Description of the task:
Extract every line of the material below that contains the word "akzeptieren".

[Target pointing data]
*****
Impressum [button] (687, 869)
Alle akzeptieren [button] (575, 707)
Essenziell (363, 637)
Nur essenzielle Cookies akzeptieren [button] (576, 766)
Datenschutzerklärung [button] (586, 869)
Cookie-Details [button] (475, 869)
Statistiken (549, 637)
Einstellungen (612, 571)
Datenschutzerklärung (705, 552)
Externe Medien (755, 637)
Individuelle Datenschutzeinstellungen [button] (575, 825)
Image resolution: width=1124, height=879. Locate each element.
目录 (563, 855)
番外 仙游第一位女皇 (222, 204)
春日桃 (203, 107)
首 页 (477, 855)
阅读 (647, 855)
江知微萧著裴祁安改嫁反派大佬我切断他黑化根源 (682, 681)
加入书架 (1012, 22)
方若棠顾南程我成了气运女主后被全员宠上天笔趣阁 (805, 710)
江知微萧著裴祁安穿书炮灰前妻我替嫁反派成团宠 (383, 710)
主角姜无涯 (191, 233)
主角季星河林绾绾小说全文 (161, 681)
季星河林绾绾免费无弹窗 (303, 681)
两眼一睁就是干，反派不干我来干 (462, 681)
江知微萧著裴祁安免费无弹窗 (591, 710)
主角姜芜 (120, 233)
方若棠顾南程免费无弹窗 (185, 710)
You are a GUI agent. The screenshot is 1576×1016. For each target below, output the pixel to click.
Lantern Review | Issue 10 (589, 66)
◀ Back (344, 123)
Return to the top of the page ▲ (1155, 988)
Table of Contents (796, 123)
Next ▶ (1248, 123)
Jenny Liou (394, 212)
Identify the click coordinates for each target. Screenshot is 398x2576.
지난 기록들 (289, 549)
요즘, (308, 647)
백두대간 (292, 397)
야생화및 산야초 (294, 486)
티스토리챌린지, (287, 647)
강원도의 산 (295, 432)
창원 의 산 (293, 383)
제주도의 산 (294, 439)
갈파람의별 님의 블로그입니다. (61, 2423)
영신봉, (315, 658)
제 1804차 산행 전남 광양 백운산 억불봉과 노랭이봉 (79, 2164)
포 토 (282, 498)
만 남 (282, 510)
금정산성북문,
*****
Exercise output:
Alle akzeptieren [button] (575, 707)
Nur essenzielle Cookies akzeptieren [button] (576, 766)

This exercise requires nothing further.